**Task prompt**
The entries below should be quoted exactly, with no pictures carried over.

══ Supplied data ══

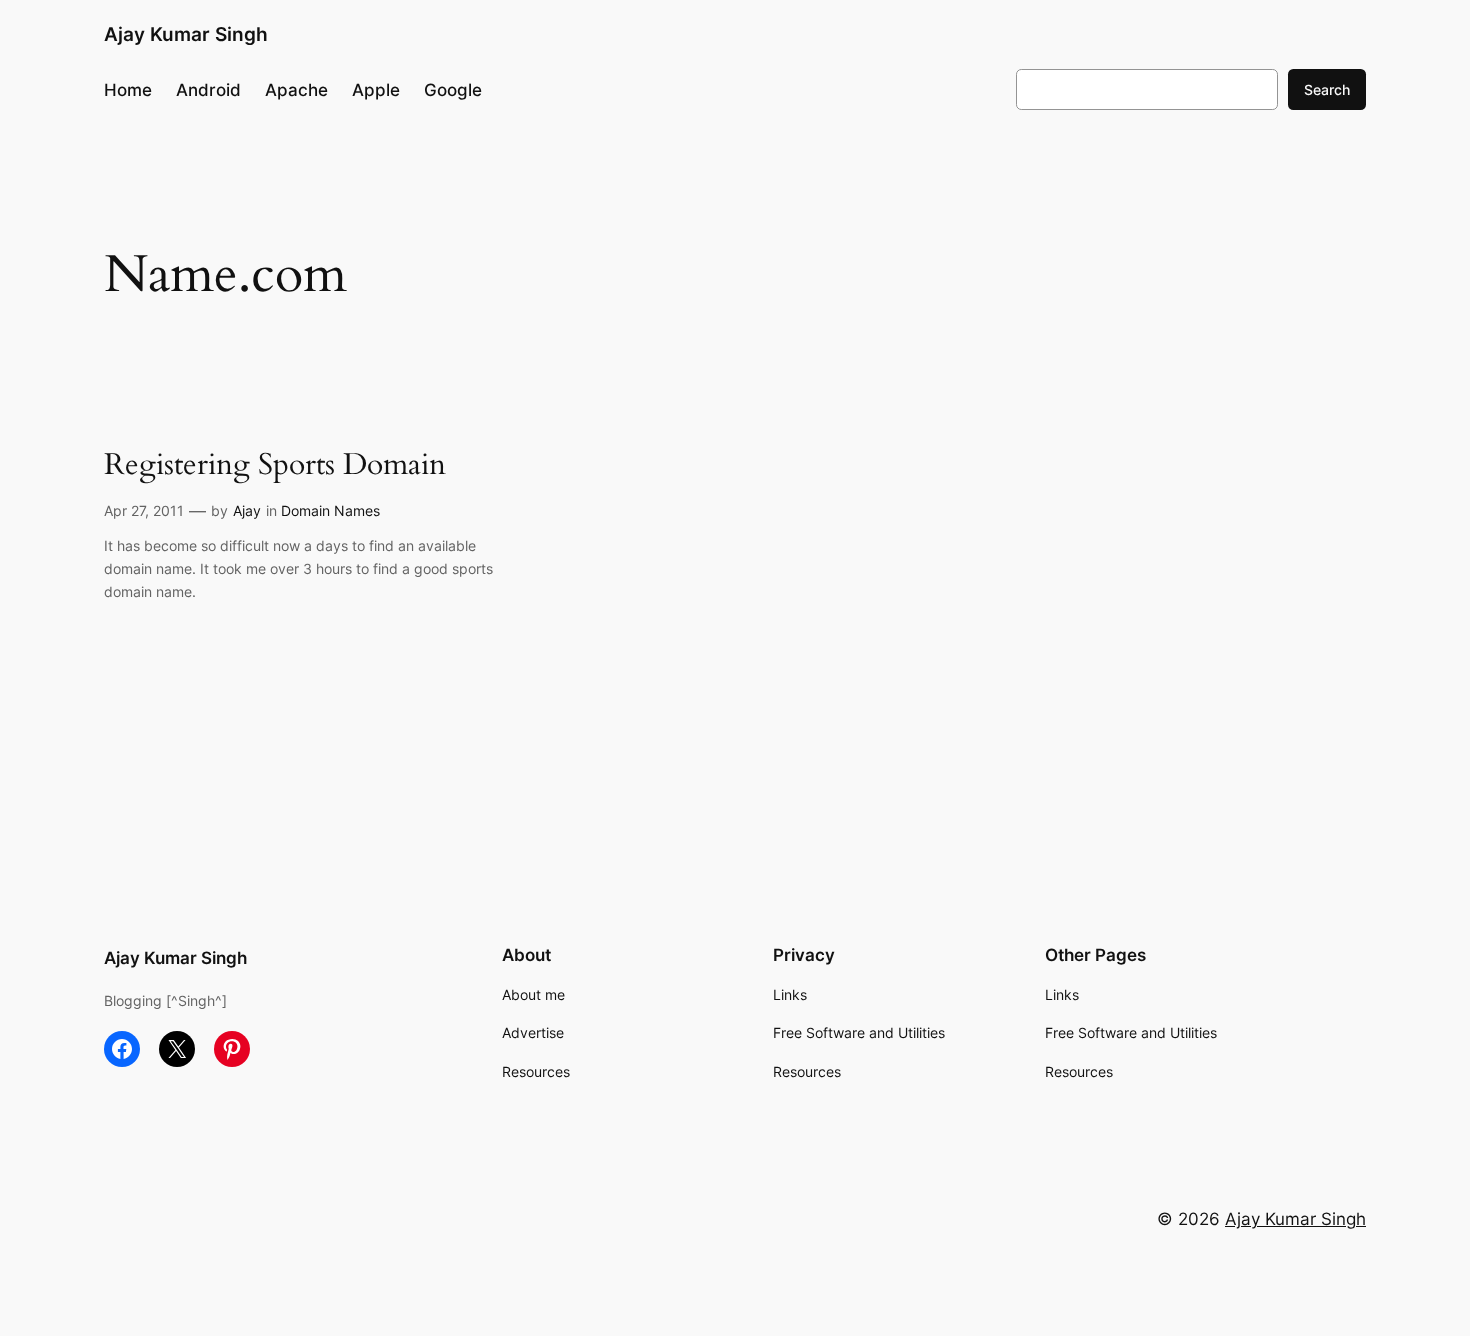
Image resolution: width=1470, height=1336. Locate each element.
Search (1327, 89)
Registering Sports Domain (275, 466)
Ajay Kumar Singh (186, 34)
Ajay (247, 510)
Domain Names (330, 510)
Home (128, 90)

═══

**Response to this task**
Image resolution: width=1470, height=1336. Locate each element.
Search (1327, 89)
Registering Sports Domain (275, 466)
Ajay Kumar Singh (186, 34)
Ajay (247, 510)
Domain Names (330, 510)
Home (128, 90)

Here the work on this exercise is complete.